La leyenda ha sido resucitada por el pensamiento marxista, en su intento de crear gérmenes de rebelión contra la cultura iberoamericana, de raíz fuertemente espiritual, que se propone sustituir por otra de signo ateo y materialista. Ante esta infamia calumniosa, no se pretenden ocultar procederes injustos, abusos y crueldades cometidos por algunos personajes de la conquista, propios de toda empresa humana –de antes y de ahora– como lo ejemplifican hechos y actitudes actuales, que paradójicamente, tienen por escenario países donde el marxismo hace sus experiencias totalitarias. En la conquista de América hubo aciertos y hubo errores, aunque debe decirse que los primeros, por su profusión, le permitieron a América española salvar varios milenios de atraso en tres centurias. No fue obra ni de ángeles, ni de demonios, fue gesta de hombres.
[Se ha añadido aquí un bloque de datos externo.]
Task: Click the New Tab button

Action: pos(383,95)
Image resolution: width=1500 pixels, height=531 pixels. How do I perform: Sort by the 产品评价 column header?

Algunos habrán buscado exclusivamente riquezas, gloria y poder, aun usando medios nada recomendables. Pero lo que es innegable es que fueron legión los que en pos de un ideal humano y religioso, vinieron a tratar de elevar unas circunstancias aborígenes personales y sociales bien negras.


El esfuerzo español surge considerablemente ennoblecido en relación con los procederes y propósitos de otras potencias que solamente fueron colonizadoras. Inglaterra, verbigracia, se estableció en la costa atlántica aprovechando la huida de grupos religiosos que escapaban a la persecución, y se desinteresó de todo empeño misional o cultural respecto de las colectividades autóctonas a las que no se permitió alternar con los blancos, salvo rarísimas excepciones. Cualquier hostilidad aborigen fue contestada mediante contundentes represalias a muerte. El esfuerzo poblador no intentó penetrar el continente, pues la posesión de la costa bastaba y sobraba para cumplir los fines poblacionales, económico-comerciales que se buscaban. No hubo, sino ínfimo mestizaje, pues al indio lo consideraban un ser inferior desde todo punto de vista, incluso con la salvación de su alma comprometida de acuerdo a la doctrina de la predestinación. Los holandeses no buscaron sino lucrar, y su afán poblador y misionero fueron nulos, destacándose, eso sí, conjuntamente con los británicos, por sus incursiones bucaneras.


Sólo los países católicos, como Portugal y España, y Francia en Canadá, aunque no con el énfasis ibérico, se abocaron a la tarea de transculturación que su fe le imperaba. España no se establece en la costa solamente, se interna, no se queda en Méjico y Perú sino que se establece en los parajes más lejanos; conmueve verlo a Pedro Sarmiento de Gamboa fundar dos poblaciones a la vera del Estrecho de Magallanes, a fines del siglo XVI, cuyos pobladores casi en su totalidad murieron de hambre y de frío. España puebla, civiliza, transmite cultura, mezcla la sangre de sus hijos con la de las razas autóctonas, y admitida la racionalidad del indio, su conciencia la impele a convertirlo, para lo cual ofrenda todo, incluso la vida. Libera pueblos, pues a la llegada de los españoles, vastos sectores de la población aborigen gimen bajo el yugo de imperios despóticos o ante el hostigamiento implacable de tribus feroces; para carios, tlascaltecas, siboneyes, toltecas, aymaraes, yuncas, quitos, etc., la irrupción de España en América significó su pacificación y liberación.


España educa, siembra universidades por doquier, difunde la ciencia, produce maravillas del arte arquitectónico, pictórico y escultórico, suscita expresiones literarias de primer nivel, engendra una poesía popular de sabio contenido, trae a América la imprenta, el periodismo, el libro, el teatro, esparce bibliotecas valiosísimas, disemina hospitales a diestra y siniestra, y leprosarios, casas de huérfanos, casas para mujeres abandonadas, asilos de mendigos, maternidades, montes de piedad, boticas, posadas de caminantes; promueve un tono alegre de la vida, y colma el panorama hispanoamericano con hombres y mujeres de vida ejemplar, que fueron los verdaderos fundadores de nuestra cultura.